At 9:28 pm +0200 22/6/06, Tommy Nordgren wrote:
On Jun 22, 2006, at 1:48 PM, Tommy Nordgren wrote:
How do I write proper utf 8 characters to a file? I write only
two characters, and they come out as four
garbage characters when I view the file in an editor.
The only reason for that can be that you have your editor set to open
files as MacRoman or some non-utf-8 charset. Provided your editor
prefs are set to open as utf-8 or you opt for utf-8 in the open file
dialog you will not get this problem.
I found the problem it is necessary to
1) use the use utf8 pragma;
2) Explicitly write a BOM byte sequence immediately after opening the file.
point 2 is where I erred. I expected the BOM to be added automatically,
when opening a file for write with the utf-8 encoding.
You would need to give an example of what you are doing, but neither
of those things should be necessary and nor should it be necessary to
specify utf-8 when opening the filehandle as Sherm suggested.
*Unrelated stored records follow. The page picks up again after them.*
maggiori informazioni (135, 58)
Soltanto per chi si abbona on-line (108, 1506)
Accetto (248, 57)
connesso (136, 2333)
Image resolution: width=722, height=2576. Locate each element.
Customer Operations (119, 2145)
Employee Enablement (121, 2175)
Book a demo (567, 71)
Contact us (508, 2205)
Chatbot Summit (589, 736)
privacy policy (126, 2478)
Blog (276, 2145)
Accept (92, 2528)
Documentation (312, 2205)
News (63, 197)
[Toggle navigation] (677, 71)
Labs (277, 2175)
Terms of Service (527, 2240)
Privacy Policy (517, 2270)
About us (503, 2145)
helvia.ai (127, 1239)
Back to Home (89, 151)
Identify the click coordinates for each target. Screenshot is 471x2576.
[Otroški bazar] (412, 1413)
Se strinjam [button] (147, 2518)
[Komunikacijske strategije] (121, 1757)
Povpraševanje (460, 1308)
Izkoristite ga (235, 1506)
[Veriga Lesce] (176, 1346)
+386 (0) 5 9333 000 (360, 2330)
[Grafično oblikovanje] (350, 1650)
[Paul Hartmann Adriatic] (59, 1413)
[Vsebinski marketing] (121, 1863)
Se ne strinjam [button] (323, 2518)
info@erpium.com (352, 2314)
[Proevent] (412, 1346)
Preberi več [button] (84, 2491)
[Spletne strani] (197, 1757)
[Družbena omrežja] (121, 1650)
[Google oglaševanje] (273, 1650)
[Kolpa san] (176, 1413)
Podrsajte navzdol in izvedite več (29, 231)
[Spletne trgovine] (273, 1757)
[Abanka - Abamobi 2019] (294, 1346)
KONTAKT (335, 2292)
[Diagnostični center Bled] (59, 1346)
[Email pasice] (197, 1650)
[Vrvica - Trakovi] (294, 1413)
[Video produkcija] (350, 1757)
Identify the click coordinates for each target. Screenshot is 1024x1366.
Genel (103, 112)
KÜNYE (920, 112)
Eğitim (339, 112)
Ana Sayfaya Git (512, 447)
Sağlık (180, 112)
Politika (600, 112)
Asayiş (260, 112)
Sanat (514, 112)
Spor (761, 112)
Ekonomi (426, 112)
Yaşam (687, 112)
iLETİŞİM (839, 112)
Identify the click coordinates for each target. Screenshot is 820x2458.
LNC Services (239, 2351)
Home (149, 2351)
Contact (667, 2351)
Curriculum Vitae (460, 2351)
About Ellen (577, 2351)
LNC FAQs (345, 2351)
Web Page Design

The following script will write "ö", utf8-encoded to "trash.txt" on
the desktop:
#!/usr/bin/perl
my $text = "ö";
my $f = "$ENV{HOME}/desktop/trash.txt";
open F, ">$f" or die $!;
print F $text;
close F;
If you open the file as utf-8 you will see "ö" and if you open it as
MacRoman you will see "ö". You could also open it as Traditional
Chinese or Simplified Chinese or many other things and see other
things. UTF-8 byte order is always the same, so there is no need for
a BOM, though some editors might use it as a hint.
JD